Some continuing notes as I explore Gloranthan magic and religion for several projects. Today’s notes are on sacrifice and prayer, and are heavily cribbed from M.L. West’s magisterial “The East Face of Helicon: West Asiatic Elements in Greek Poetry and Myth” (1999).
Sacrifice and prayer are the defining features of rune magic in Glorantha. Through these rites, the god is worshiped by its cult, enabling its initiates to wield some part of the god’s power. The following are notes that could apply to most cults among the Orlanthi and Pelorians, and certain cults in Prax and Pent.
Sacrifice
Sacrifice may be made at regular fixed times, as part of a daily, weekly, seasonal, or annual routine, or occasionally in response to a special event or need. The basic types of sacrificial offerings are:
- Bloodless food offerings: wine, milk, honey, oil, bread, cakes, fruit, vegetables, etc.
- Hair: a personal offering of locks shorn for sacrifice.
- Burning of incense to produce aromatic smoke.
- Gifts: these are typical tools intended for the god’s (or cult’s) use or from the giver’s personal life: weapons from warriors, spindles from women, etc.
- Killing without eating (this typical includes human sacrifice). The corpse is disposed of by burning or being thrown into a special pit or being eaten by animals, monsters, or even trolls.

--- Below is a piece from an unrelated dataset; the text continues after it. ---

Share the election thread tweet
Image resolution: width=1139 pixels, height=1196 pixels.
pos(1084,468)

- Killing and eating. This is the most central and social of cultic activity. The sacrifice becomes a public feast – in fact, it is the only occasion for a public feast, as any killing of stock animals is a sacrifice. Besides the meat there is bread and wine, singing and dancing, for once the solemn moment of slaughter is past, the mood is festive.

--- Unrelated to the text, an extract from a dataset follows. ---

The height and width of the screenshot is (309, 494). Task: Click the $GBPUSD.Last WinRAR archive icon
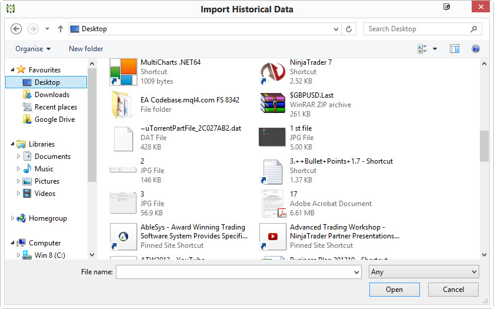[x=272, y=105]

- Oxen and sheep are preferred animals by many cults. A typical requirement is that the animal be perfect, and never been brought under the yoke (or otherwise work).

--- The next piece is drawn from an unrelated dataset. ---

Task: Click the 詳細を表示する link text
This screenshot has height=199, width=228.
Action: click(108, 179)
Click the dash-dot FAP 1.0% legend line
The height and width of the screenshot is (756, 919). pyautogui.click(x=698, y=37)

- Sacrificers prepare by bathing and wear clean or special clothes.
- The sacrificial ceremony begins with a procession of the victim to the altar, accompanied by music and singing.
- The sacrificial meat must be consumed at the feast or destroyed. No takeaway!
Many cults permit and even encourage symbolic representations of sacrifice such as terra-cotta representations of food, animals, worshipers, and even the divinities themselves. These can be replacements for the sacrifices or even the worshiper, or they might be a record reminding the god that sacrifice or devotion had already been made by the worshiper. It is common for pilgrims to distant shrines to leave votive images of themselves to remind the god of their journey or for leaders to commission visual reminders of sacrifices made by their community.
Prayer
A prayer is a recital of specially crafted words with the appropriate rhetorical gestures as one undertakes a ritual.The words are marked linguistically as special and formal, either by archaic diction and syntax or by metrical and rhetorical form, and are performed in a special manner and place, often with musical accompaniment or dance. Many prayers are sung as hymns.
When praying to a deity, one typically raises one’s arms to the deity with the hands apart and palms open. The deity is addressed and praised by means of epithets and whole sentences. A prayer often provides a laudatory description of the deity, first in terms of its place within the divine community and then in terms of its relationship to the mundane and human world. This descriptive praise, particularly the description of the deity’s relationship to humanity, provides the backdrop and jumping-off point for the supplication to the god to listen to and help the petitioner. Prayers are often ended with a promise of praise should the petition be granted.